Banff, Alberta: A Great Place to Live
In 1990, Banff was officially incorporated as a municipality with the signing of an Incorporation Agreement by the federal and provincial governments. Essentially this meant that most of the power that the federal government had was transferred to an elected town council. This agreement must be amended before any changes to provincial statutes affecting municipalities come into effect in Banff.
Banff is unique in its situation. Because it rests inside the national park, there is no freehold land available. The town pays $550,000 annually to the Government of Canada to lease the land within its municipal boundaries. Not a bad price for a town!
Fixed boundary with no option to grow outward
Banff is 3.93 square kilometres in area, and its boundaries are fixed by federal law. There is no way of even squashing an extra house onto the end of town. The local government does not have annexation authority to expand its land base.
‘Need to reside’ requirement
By federal regulation, people must demonstrate a ‘need to reside’ in any national park community, including Banff. You have to show proof that you are employed or dependent on someone who is employed if you want to live in the town of Banff.

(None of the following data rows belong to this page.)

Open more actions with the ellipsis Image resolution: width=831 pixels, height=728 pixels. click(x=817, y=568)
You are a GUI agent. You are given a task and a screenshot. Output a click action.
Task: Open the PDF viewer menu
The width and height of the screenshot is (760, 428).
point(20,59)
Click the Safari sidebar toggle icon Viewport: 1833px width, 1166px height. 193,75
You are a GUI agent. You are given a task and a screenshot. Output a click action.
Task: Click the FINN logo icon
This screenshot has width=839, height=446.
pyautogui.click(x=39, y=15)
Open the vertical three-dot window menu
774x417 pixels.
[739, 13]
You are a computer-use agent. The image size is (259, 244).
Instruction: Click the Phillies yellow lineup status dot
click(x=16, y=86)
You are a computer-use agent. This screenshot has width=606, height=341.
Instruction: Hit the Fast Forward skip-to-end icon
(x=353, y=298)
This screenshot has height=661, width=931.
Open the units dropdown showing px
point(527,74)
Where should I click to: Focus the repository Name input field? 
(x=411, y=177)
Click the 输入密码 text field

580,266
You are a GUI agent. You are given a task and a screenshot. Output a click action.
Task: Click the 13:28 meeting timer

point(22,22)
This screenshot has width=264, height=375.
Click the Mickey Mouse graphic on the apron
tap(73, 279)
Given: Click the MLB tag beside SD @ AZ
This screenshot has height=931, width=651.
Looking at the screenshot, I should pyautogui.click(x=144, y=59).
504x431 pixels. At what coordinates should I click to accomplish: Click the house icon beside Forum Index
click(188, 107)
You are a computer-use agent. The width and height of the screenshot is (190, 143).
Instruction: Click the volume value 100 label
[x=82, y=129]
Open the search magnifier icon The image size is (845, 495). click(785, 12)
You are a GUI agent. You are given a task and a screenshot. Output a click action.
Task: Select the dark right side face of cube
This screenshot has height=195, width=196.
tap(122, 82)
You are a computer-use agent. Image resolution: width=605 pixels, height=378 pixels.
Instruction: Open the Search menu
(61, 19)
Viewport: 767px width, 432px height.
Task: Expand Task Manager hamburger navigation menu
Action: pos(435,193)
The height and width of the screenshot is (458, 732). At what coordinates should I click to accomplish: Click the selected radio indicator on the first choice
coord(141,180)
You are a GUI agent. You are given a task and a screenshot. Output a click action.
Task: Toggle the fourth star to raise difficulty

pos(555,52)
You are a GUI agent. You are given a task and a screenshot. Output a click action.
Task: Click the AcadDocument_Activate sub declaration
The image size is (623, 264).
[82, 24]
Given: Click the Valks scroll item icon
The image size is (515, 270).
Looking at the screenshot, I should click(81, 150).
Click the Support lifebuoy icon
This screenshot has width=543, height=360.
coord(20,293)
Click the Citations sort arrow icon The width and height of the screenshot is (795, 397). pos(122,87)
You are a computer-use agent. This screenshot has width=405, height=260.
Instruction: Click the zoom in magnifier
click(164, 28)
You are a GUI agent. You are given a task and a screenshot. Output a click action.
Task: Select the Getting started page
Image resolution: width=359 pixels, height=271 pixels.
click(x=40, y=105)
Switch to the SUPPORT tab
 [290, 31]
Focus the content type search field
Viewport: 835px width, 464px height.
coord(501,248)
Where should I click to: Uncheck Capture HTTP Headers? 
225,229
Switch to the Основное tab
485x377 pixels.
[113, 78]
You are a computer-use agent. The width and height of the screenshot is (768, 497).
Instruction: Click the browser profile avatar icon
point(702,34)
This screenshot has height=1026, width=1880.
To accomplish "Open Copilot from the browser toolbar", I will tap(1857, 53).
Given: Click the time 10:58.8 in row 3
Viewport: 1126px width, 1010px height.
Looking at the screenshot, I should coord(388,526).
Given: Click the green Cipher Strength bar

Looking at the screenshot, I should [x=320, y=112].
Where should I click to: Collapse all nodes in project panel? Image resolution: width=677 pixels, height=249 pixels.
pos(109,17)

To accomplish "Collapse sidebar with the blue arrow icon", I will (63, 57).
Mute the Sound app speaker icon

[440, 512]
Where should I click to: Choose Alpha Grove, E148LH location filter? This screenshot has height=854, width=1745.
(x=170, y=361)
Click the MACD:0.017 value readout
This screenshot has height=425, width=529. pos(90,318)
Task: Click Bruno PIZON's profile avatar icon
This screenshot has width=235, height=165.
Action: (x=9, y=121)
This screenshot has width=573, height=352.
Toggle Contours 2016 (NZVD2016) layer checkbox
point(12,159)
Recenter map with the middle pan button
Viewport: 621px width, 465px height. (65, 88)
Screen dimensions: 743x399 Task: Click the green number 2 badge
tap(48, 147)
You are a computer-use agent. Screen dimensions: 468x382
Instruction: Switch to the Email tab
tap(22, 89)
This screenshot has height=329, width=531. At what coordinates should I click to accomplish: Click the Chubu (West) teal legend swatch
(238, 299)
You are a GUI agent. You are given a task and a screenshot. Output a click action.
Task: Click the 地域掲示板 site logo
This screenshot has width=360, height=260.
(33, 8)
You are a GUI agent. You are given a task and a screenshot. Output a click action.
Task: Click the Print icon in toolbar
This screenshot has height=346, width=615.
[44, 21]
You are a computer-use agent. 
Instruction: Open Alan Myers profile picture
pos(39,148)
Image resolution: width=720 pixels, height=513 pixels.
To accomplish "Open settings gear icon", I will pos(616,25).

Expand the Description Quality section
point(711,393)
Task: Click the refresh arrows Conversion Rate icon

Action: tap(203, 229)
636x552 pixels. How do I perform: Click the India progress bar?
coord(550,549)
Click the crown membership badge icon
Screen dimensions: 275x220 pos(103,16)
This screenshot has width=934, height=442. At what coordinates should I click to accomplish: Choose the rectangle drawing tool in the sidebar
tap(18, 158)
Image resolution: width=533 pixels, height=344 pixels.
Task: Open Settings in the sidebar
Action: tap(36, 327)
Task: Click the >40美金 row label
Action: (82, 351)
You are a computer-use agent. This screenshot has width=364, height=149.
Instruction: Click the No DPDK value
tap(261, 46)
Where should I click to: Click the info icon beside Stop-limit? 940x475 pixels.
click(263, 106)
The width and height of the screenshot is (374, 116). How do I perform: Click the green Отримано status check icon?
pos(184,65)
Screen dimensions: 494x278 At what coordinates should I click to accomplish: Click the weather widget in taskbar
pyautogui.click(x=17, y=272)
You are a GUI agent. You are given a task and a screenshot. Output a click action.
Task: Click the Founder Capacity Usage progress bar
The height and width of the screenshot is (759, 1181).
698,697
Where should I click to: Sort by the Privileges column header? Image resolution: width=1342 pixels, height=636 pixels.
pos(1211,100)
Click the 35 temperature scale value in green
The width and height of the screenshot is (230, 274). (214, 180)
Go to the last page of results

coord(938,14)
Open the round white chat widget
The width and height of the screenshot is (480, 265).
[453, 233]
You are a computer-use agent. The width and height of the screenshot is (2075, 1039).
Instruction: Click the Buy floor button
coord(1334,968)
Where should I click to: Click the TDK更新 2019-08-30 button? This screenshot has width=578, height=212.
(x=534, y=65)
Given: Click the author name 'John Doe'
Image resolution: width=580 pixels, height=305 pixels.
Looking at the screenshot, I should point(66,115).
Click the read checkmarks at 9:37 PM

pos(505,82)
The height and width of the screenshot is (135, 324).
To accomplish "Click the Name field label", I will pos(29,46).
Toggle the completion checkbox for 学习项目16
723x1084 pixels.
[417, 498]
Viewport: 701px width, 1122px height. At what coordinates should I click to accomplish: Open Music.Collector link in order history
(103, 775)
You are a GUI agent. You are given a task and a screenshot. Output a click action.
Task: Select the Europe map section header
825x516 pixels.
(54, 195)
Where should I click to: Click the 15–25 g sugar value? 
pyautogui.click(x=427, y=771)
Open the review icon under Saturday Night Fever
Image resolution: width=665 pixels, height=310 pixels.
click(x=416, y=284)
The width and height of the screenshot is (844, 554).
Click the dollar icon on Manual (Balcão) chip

The Banff Community Plan has implemented a population cap of 10,000 lucky permanent residents for the town. Banff’s population is actually leveling off anyway as available commercial space reaches maximum capacity.
Environmental Management Program
Banff is also doing its part for the environment. As part of its commitment to protect and enhance the environmental integrity of the Banff area, the Town of Banff is developing an Environmental Management Plan for ongoing operations.